Copy out every row from the line containing "The image size is (1591, 1353)." down to the end of the rows, keeping each line identical, with both ends included.

>>>>

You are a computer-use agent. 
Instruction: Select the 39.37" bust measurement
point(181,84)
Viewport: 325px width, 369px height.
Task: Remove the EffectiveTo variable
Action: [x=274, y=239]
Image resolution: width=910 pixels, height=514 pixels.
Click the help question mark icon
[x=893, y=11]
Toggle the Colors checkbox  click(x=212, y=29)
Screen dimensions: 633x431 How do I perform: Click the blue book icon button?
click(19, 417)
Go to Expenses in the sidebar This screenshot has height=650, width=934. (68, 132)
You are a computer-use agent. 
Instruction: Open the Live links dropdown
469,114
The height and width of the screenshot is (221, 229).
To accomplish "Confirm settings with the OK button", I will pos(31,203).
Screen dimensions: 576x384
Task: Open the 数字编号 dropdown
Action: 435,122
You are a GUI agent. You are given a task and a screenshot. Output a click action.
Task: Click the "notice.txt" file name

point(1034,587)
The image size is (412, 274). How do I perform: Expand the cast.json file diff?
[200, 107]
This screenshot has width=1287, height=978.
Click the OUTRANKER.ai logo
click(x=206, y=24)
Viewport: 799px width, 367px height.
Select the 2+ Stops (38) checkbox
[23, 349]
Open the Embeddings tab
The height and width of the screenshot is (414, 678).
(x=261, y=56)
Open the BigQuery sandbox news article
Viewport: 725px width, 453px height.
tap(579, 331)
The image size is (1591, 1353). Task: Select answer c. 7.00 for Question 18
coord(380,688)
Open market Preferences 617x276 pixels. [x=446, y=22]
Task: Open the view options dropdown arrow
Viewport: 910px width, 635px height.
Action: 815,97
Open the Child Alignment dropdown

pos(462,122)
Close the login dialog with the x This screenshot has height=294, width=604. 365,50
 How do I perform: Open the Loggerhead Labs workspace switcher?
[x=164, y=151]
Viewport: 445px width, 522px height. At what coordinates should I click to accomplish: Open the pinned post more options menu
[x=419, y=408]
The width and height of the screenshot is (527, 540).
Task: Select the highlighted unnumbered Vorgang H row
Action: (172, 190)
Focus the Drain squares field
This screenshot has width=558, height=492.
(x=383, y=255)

<<<<

- [Finished exercise]
The image size is (1591, 1353). Task: Select answer c. 7.00 for Question 18
coord(380,688)
Open market Preferences 617x276 pixels. [x=446, y=22]
Task: Open the view options dropdown arrow
Viewport: 910px width, 635px height.
Action: 815,97
Open the Child Alignment dropdown

pos(462,122)
Close the login dialog with the x This screenshot has height=294, width=604. 365,50
 How do I perform: Open the Loggerhead Labs workspace switcher?
[x=164, y=151]
Viewport: 445px width, 522px height. At what coordinates should I click to accomplish: Open the pinned post more options menu
[x=419, y=408]
The width and height of the screenshot is (527, 540).
Task: Select the highlighted unnumbered Vorgang H row
Action: (172, 190)
Focus the Drain squares field
This screenshot has width=558, height=492.
(x=383, y=255)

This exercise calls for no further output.